Sidiki Kaba Président d'honneur de la Fédération internationale des droits de l'homme (Source www.rfi.fr)
«Il est inacceptable qu'il y ait un amalgame entre l'opposition démocratique et l'opposition militaire. La Fédération internationale des droits de l'homme a toutes les raisons de craindre pour la vie des opposants politiques tchadiens arrêtés.»

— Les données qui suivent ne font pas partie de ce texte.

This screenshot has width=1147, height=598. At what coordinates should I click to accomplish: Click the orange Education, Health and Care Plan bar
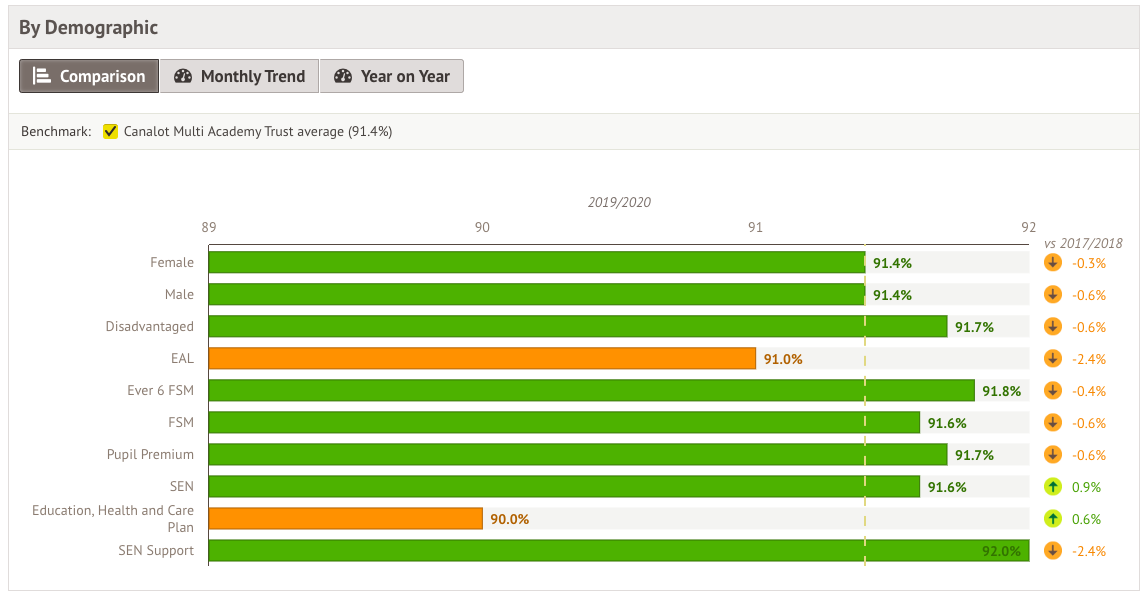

Selon nos informations, plusieurs opposants politiques tchadiens ont été arrêtés dimanche après-midi à Ndjamena. Lol Mahamat Choua, Ibn Oumar Mahamat Saleh , Ngarledji Yorongar, et Wadal Abdelkadre Kamougué ont été emmenés sans explication vers une destination inconnue par des militaires qui se seraient comportés avec brutalité. Ils se sont rendus également au domicile de Saleh Kebzabo, actuellement au Mali. Ils ont tiré sur son frère et l'ont blessé à la cuisse. Par ailleurs, certains leaders de la société civile, se sentant menacés, ont dû quitter leur domicile, par crainte d'une éventuelle arrestation. Aujourd'hui, la Fédération internationale des droits de l'homme demande la libération immédiate de ces opposants.